Strefa euro może w czwartym kwartale wejść w łagodną recesję – prognozują analitycy banku inwestycyjnego Morgan Stanley. Ich zdaniem do tej recesji może przyczynić się spadek dostaw surowców energetycznych z Rosji. Eksperci spodziewają się jednak, że PKB Eurolandu zacznie znów rosnąć w II kwartale 2023 r. Ich scenariusz bazowy przewiduje, że Europejski Bank Centralny będzie zacieśniał politykę pieniężną aż do grudnia. Dopuszczają jednak możliwość, że może przerwać cykl podwyżek stóp we wrześniu, jeśli sytuacja gospodarcza będzie się już wówczas wyraźnie pogarszać.
Elementy niepewności
Agencja Bloomberga szacuje obecnie prawdopodobieństwo recesji w strefie euro w ciągu najbliższych 12 miesięcy na 30 proc. O ile w I kwartale PKB Eurolandu wzrósł o 0,6 proc. kw./kw., o tyle mediana prognoz analityków zebranych przez Bloomberga sugeruje, że wzrost w II kwartale wyniesie 0,2 proc., a w trzecim i czwartym po 0,5 proc. Największymi pesymistami są ekonomiści Berengberg Banku, którzy prognozują spadek PKB w II kwartale o 0,2 proc., wzrost w trzecim o 0,1 proc., spadek w czwartym o 0,5 proc. i taki sam spadek w pierwszych trzech miesiącach 2023 r. Technicznej recesji na przełomie roku spodziewają się także analitycy Barclaysa i Rabobanku.
Philip Lane, główny ekonomista EBC, przyznał na forum ekonomicznym w Sintrze, że unijny bank centralny musi być w nadchodzących miesiącach bardzo czujny na sygnały dochodzące z gospodarki. – Przy całej niepewności, którą mamy, musimy mierzyć się z dwoma rodzajami ryzyka. Z jednej strony mogą pojawić się siły, które utrzymają inflację wyżej, niż oczekiwano, przez dłuższy okres. Z drugiej strony mamy ryzyko spowolnienia w gospodarce, które może zredukować presję inflacyjną – stwierdził Lane.

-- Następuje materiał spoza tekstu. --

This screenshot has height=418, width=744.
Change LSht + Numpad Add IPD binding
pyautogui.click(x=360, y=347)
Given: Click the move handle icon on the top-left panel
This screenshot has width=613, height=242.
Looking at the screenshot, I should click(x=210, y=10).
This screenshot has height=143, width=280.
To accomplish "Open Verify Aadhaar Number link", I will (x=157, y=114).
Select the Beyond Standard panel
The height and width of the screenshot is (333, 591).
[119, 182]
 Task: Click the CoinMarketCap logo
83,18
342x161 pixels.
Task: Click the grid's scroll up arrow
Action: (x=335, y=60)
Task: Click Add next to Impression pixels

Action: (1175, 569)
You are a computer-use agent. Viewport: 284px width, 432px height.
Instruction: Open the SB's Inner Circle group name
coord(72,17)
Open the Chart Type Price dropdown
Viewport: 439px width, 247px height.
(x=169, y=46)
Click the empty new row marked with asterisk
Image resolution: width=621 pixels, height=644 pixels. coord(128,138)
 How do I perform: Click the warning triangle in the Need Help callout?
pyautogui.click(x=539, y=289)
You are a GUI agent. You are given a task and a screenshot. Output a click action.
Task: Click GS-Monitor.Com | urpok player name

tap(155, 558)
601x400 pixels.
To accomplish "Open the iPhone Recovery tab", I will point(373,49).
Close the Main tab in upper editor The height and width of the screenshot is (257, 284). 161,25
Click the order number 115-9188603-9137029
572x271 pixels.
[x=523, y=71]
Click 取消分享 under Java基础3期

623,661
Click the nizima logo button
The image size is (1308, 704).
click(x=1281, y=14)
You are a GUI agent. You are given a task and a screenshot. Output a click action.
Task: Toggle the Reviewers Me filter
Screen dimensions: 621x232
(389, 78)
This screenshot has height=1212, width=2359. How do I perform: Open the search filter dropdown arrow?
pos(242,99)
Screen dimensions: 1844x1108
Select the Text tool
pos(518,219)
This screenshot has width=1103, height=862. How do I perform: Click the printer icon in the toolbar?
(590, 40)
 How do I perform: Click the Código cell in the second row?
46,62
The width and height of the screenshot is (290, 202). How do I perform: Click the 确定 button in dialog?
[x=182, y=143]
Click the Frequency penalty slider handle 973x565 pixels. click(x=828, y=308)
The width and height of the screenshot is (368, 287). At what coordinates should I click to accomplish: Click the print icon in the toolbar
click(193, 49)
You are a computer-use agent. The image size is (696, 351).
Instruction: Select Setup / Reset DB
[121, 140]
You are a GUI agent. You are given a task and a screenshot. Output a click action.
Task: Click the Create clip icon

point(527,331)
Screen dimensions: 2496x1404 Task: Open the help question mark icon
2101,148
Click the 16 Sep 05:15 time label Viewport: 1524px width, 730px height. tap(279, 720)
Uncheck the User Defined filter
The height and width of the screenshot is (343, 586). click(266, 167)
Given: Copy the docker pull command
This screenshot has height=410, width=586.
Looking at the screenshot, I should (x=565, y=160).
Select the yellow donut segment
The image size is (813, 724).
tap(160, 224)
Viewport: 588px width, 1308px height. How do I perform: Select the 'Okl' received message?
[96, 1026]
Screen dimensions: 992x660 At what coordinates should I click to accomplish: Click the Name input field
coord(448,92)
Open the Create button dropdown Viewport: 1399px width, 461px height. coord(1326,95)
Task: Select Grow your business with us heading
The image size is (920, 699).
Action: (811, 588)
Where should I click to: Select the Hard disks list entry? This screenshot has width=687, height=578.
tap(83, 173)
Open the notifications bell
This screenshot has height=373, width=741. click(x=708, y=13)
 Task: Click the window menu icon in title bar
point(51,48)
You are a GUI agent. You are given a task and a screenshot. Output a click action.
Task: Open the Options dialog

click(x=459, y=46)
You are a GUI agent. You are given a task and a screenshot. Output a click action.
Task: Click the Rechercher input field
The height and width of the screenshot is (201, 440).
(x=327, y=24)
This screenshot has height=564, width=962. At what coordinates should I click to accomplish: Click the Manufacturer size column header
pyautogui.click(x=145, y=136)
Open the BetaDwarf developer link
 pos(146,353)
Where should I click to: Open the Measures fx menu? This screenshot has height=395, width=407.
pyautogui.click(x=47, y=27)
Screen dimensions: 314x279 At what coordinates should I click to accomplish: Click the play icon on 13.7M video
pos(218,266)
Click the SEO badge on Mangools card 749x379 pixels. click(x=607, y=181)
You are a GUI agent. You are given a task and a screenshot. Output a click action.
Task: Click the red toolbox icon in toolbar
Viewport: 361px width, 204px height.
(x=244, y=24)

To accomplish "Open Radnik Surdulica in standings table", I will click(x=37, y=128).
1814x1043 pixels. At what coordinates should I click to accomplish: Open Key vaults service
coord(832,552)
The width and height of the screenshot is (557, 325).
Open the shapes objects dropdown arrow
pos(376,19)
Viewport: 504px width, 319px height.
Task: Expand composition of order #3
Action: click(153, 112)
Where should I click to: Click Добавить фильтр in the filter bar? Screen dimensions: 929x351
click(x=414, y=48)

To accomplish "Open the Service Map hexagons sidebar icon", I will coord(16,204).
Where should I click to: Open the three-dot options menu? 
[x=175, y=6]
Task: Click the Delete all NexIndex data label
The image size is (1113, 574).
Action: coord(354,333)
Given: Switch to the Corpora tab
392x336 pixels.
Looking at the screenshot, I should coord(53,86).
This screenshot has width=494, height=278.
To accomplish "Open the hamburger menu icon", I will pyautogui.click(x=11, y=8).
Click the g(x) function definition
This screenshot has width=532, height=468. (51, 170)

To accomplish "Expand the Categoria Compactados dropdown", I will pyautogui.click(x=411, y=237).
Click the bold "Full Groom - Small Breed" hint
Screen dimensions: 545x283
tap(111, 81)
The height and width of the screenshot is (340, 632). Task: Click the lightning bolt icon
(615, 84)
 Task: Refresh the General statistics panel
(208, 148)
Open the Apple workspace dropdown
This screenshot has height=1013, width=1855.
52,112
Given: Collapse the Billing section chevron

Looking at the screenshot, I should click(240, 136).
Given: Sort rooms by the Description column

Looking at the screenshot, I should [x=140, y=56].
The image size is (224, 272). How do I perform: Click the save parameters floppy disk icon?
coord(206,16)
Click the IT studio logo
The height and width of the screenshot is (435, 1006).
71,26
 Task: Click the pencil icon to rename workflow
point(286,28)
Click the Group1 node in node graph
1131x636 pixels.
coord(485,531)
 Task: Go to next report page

Opublikowany w środę indeks nastrojów w gospodarce strefy euro (liczony przez Komisję Europejską) za czerwiec okazał się jednak zaskakująco dobry. Spadł ze 105 pkt tylko do 104,2 pkt, podczas gdy spodziewano się spadku do 102,9 pkt. Indeks nastrojów konsumenckich spadł z minus 21,1 pkt do minus 23,6 pkt (do najniższego poziomu od kwietnia 2020 r.), ale było to zgodne z prognozami. – Sondaż ten wskazuje, że presja cenowa pozostaje bardzo silna. Oczekiwania sprzedawców detalicznych wzrosły do rekordowo wysokich i wskazują na dalszy wzrost inflacji bazowej – uważa Michael Tran, ekonomista Capital Economics.